Task requirements:
Include in the output the line containing "Previous (57, 2152)" and each subsequent line of the records, through the end, transcribed exactly. Add nothing else.

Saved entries
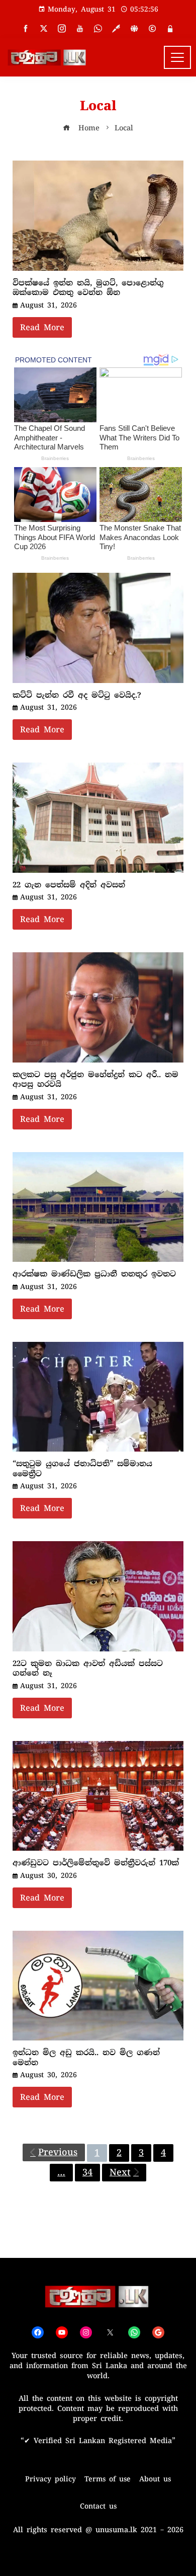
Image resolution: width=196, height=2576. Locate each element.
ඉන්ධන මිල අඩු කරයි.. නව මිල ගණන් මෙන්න (86, 2058)
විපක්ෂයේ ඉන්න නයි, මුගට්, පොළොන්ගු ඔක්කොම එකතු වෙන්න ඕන (88, 288)
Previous (57, 2152)
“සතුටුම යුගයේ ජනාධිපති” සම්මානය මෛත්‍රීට (82, 1469)
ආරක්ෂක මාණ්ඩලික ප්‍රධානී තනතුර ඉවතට (94, 1274)
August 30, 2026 (48, 1875)
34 (87, 2172)
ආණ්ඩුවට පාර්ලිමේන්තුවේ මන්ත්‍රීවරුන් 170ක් (96, 1863)
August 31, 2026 (48, 305)
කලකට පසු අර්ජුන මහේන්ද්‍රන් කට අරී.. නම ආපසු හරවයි (95, 1080)
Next (120, 2172)
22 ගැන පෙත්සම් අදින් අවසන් (69, 885)
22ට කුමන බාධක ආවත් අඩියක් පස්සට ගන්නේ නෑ (88, 1668)
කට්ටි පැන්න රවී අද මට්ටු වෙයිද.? (77, 695)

Response to this task:
Previous (57, 2152)
“සතුටුම යුගයේ ජනාධිපති” සම්මානය මෛත්‍රීට (82, 1469)
ආරක්ෂක මාණ්ඩලික ප්‍රධානී තනතුර ඉවතට (94, 1274)
August 30, 2026 (48, 1875)
34 (87, 2172)
ආණ්ඩුවට පාර්ලිමේන්තුවේ මන්ත්‍රීවරුන් 170ක් (96, 1863)
August 31, 2026 (48, 305)
කලකට පසු අර්ජුන මහේන්ද්‍රන් කට අරී.. නම ආපසු හරවයි (95, 1080)
Next (120, 2172)
22 ගැන පෙත්සම් අදින් අවසන් (69, 885)
22ට කුමන බාධක ආවත් අඩියක් පස්සට ගන්නේ නෑ (88, 1668)
කට්ටි පැන්න රවී අද මට්ටු වෙයිද.? (77, 695)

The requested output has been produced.